══ PÁGINA ══

Fazes tu ou faço eu?
Esse é o objetivo para o qual trabalhamos todos os dias, mas delegar mexe connosco, mexe com o nosso ego. Mesmo quando confiamos que o ego está controlado, pontualmente, o patife mostra-se perturbado.
Fazemos todos. Um dos maiores desafios que os líderes têm é delegar. É difícil no início, torna-se cada vez mais fácil e trabalhamos para que passe a ser um passeio no parque.
Segundo o dicionário Priberam delegar é: “transferir poder, função, competência, a outrem que passa a poder representar e agir em nome de quem transferiu esse poder, função, competência, etc. É incumbir, cometer, confiar.”
A dificuldade reside nestes conceitos: “transferir poder, competência” e “confiar”. Não me refiro à incumbência destes em simples tarefas, mas aquelas cujos entregáveis têm um grande impacto e visibilidade. Fomos ensinados que “se queres um trabalho bem feito, fá-lo tu” e este dogma não nos pode orientar. Liderar implica ser mais essencial e menos envolvido. Quando justificamos o nosso apego ao trabalho, estamos a confundir estar envolvido com ser essencial.
Delegar implica inspirar, cultivar autonomia e o crescimento. O sucesso não é medido apenas pelas nossas próprias realizações, mas principalmente, pelas conquistas daqueles que lideramos. E aqui está a chave. O nosso limite de capacidade só aumentará com cada colaborador que capacitarmos para contribuir com o seu melhor trabalho para as prioridades partilhadas. Da mesma forma, que a nossa capacidade diminui com cada iniciativa a que nos agarramos desnecessariamente.
À medida que tornamos a nossa equipa mais autónoma ela vai precisando menos de nós e torna-nos redundantes o que, como líderes, é um dos principais objetivos que perseguimos. Mas, como somos humanos, ao longo desse processo sentimos alguns incómodos:
– Como assim, já não precisam de nós?!
A experiência demonstrou-me que desfrutar do sucesso da equipa é mais gratificante do que qualquer realização pessoal. Ver a equipa crescer e superar-se continuamente emociona, preenche-nos e sentimos um orgulho desmedido. E, assumo que neste processo de aprendizagem e confiança em delegar vivenciei momentos desconfortáveis (a.k.a. ponta de insegurança), que nos fazem questionar – será que já não vão continuar a precisar de mim?!

═══
══ EXCERTOS DOS ITENS ══

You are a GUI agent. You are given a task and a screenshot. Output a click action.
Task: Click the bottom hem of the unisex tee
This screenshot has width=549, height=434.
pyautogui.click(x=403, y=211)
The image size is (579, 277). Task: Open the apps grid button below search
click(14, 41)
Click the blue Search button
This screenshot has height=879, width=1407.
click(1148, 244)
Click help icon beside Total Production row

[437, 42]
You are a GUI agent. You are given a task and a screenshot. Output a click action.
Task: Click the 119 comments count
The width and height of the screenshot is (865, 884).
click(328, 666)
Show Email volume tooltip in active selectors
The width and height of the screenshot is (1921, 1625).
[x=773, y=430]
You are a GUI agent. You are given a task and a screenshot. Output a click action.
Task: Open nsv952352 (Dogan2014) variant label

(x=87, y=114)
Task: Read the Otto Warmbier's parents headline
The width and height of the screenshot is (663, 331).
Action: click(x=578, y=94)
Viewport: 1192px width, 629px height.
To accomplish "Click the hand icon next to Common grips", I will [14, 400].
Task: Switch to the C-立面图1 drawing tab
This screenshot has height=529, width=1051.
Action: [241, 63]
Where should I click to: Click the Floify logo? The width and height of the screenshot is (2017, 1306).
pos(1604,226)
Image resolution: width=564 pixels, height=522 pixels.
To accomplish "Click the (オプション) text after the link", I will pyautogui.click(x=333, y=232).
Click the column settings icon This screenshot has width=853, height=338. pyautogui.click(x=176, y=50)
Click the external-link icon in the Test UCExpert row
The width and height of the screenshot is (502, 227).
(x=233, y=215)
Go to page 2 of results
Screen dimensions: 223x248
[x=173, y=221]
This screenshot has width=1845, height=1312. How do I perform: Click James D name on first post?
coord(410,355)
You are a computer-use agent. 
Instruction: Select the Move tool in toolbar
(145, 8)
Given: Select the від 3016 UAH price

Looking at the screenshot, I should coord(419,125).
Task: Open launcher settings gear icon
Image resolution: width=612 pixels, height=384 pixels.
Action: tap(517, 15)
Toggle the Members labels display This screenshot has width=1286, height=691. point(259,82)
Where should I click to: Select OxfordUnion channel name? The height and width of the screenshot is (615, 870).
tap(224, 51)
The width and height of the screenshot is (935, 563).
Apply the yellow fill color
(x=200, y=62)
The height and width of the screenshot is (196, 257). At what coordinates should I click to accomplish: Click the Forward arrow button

═══

> **ENUNCIADO 1**
No texto sobre delegar, que dicionário é citado para definir a palavra "delegar"?
> **ENUNCIADO 2**
Prolonga o texto sobre delegar a partir do ponto em que termina.
Os itens não têm aqui qualquer papel.

> **RESPOSTA 1**
O dicionário Priberam.

> **RESPOSTA 2**
Sim, esse é o objetivo para o qual trabalhamos todos os dias, mas delegar mexe connosco, mexe com o nosso ego. Mesmo quando confiamos que o ego está controlado, pontualmente, o patife mostra-se perturbado. E, por muito que acionemos o botão da racionalidade para alertar para o absurdo desse sentimento, podem soar campainhas que abalam a nossa (auto)confiança. Quem nunca?
Não é um sentimento que persista e o crescimento sustentável das nossas pessoas permite-nos crescer, fazendo crescer. E, há poucas coisas mais bonitas no nosso trabalho do que a evolução contínua. Delegar permite que todos possam investir noutras competências, focar-se noutros desafios, porque como Simon Sinek, esclarece “a liderança não é uma licença para fazer menos; é uma responsabilidade para fazer mais. E esse é o problema. A liderança dá trabalho. Implica tempo e energia. Os efeitos nem sempre são facilmente mensuráveis e nem sempre são tangíveis. A liderança é sempre um compromisso com os seres humanos” – por isso delegar é uma imposição para a macrogestão.
Os líderes devem abraçar o risco; confiar em quem trabalham e desimpedir-lhes o caminho para se focarem nos seus desafios, o que exige uma aprendizagem contínua, humildade e (auto)confiança.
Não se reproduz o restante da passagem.